El dólar y su origen español
Los reales de a ocho fueron la primera divisa universal, porque no solo circulaban en Europa y en América, sino también en Asia. El famoso Galeón de Manila español, que hacía un trayecto anual entre México y Filipinas, la primera globalización comercial, transportaba estas monedas para cambiarlas por los productos exóticos del Oriente como sedas, porcelanas o mantones de Manila, y la moneda española, aceptada y apreciada por los comerciantes de todo el mundo, llegaba así a muchos rincones del Oriente. De hecho, los comerciantes chinos solo aceptaban estos pesos españoles de plata a cambio de sus mercancías.
Pero también circulaba la moneda española en las Trece Colonias británicas de América del Norte, mucho antes de que declararan su independencia.
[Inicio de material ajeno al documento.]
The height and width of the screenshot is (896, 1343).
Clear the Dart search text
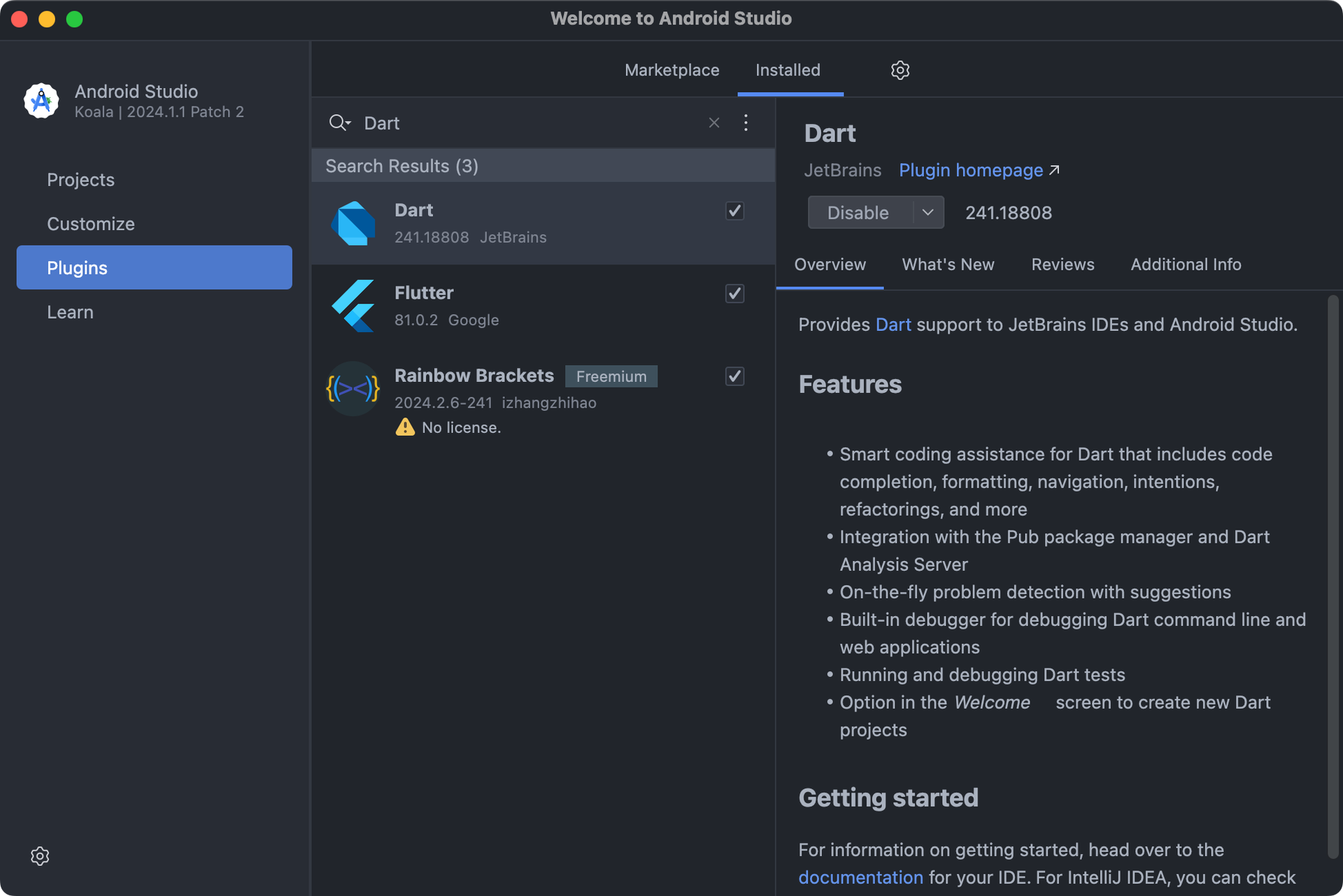tap(713, 123)
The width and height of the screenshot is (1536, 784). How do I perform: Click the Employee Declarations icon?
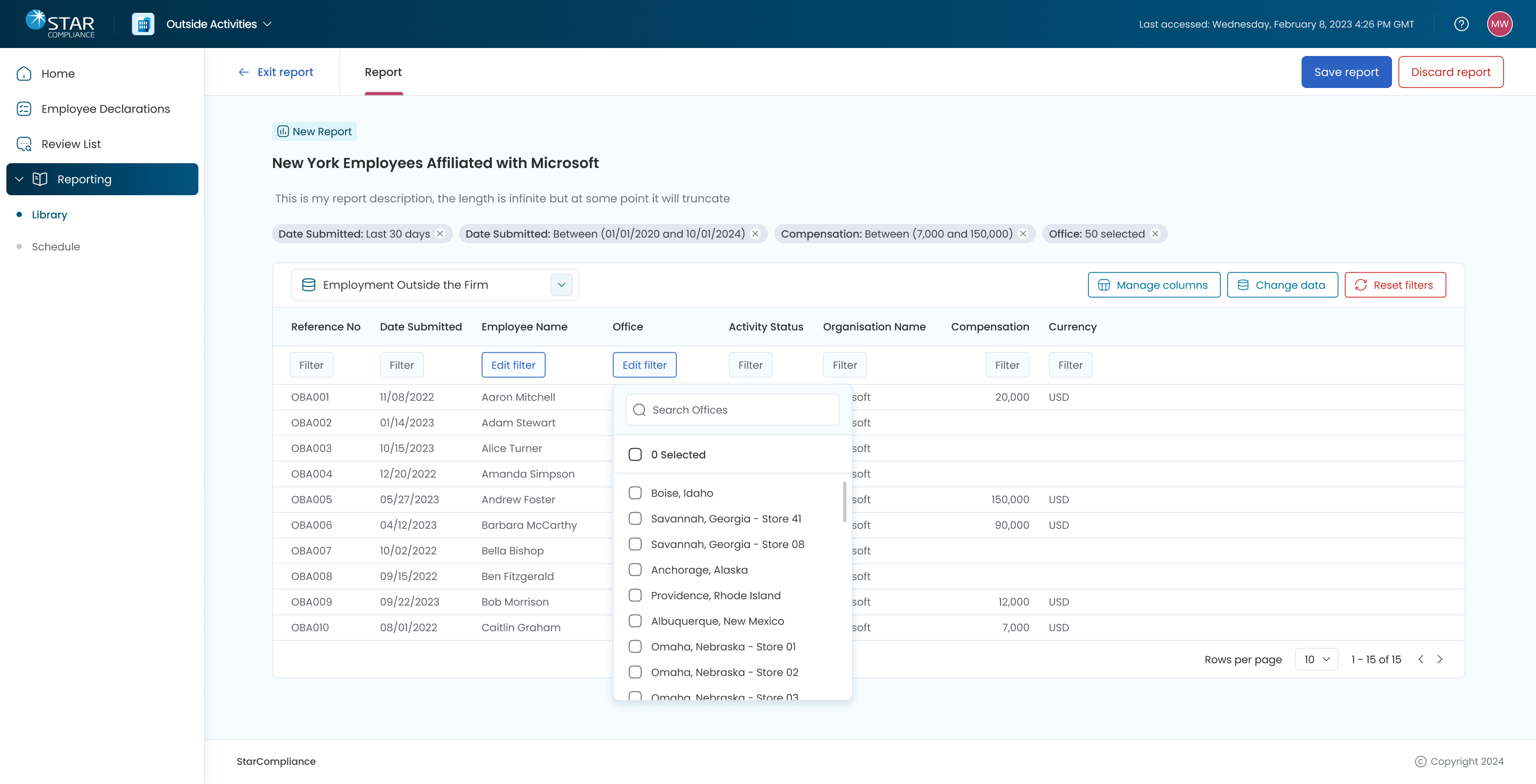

Por la dificultad de las navegaciones llegaban pocas libras esterlinas a las colonias, y era mucho más fácil surtirse de los cercanos y acreditados reales de a ocho acuñados en México que de libras inglesas, de modo que en las Trece Colonias la moneda española circulaba normalmente, y era conocida primero como «spanish thaler», pasando después a «spanish daller», y más tarde a «spanish dollar».
Cuando llegó el momento de la emancipación de las colonias, los flamantes Estados Unidos repudiaron formalmente la moneda británica y se vieron en la necesidad de acuñar moneda propia. Pero resultaba difícil introducir en el comercio un valor nuevo, y por ello se recurrió al que entonces lo poseía en grado superlativo en todo el mundo: el peso duro, la moneda española real de a ocho, la referencia monetaria indiscutible. Había muchas de estas monedas en circulación en las Trece Colonias, y tenían la garantía de su prestigio y de su depurado contenido de plata, de modo que el real de a ocho de la monarquía española se convirtió en la base de la moneda de los Estados Unidos.
La paridad del dólar americano fue unida oficialmente a la moneda española, y el «spanish dollar», llamado así durante mucho tiempo, convivió durante largos años con el «dollar» americano. Ambas monedas, la americana y la española, circulaban por igual y con el mismo valor en los Estados Unidos, y por cierto que sus ciudadanos, siendo idéntico el valor nominal, preferían con mucho los pesos o duros españoles que los nuevos dólares americanos, porque los españoles tenían más prestigio y mayor contenido físico de plata. La moneda española estuvo vigente en Estados Unidos hasta el año 1857, cuando se prohibió su uso.